Records provided:
──────

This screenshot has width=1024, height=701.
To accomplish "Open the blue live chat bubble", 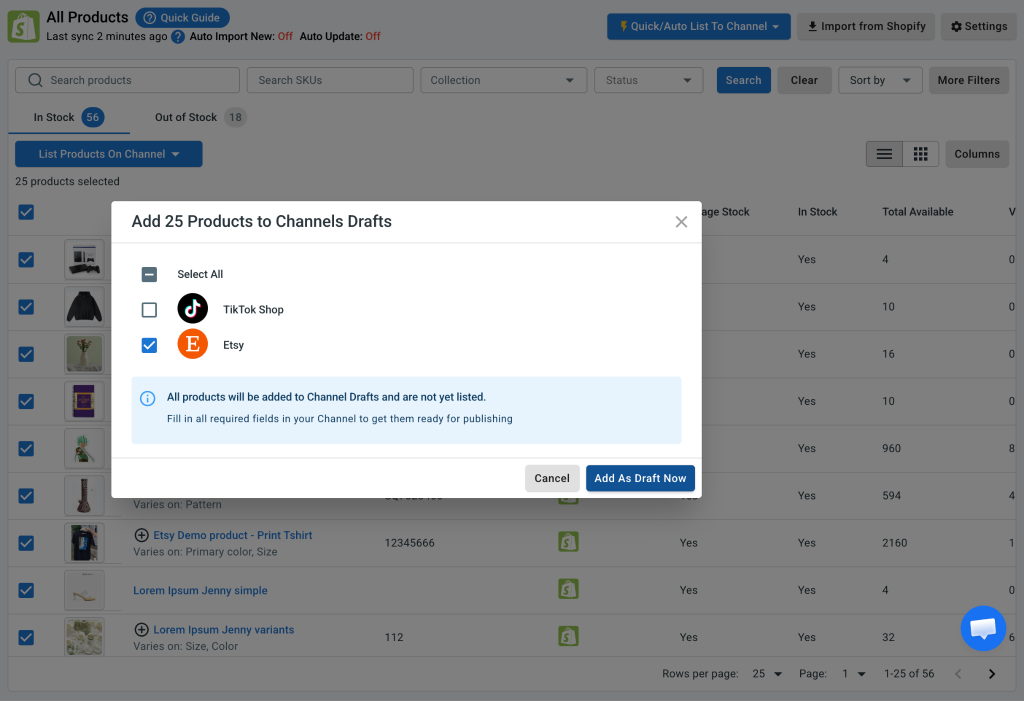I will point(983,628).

──────

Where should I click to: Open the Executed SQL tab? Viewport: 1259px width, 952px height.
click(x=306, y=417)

──────

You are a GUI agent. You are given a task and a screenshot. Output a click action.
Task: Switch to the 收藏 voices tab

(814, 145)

──────

Copy out the listing word for word, starting at the line with "Where should I" and ending at the line with "click(x=306, y=417)", including both of those lines.

Where should I click to: Open the Executed SQL tab? Viewport: 1259px width, 952px height.
click(x=306, y=417)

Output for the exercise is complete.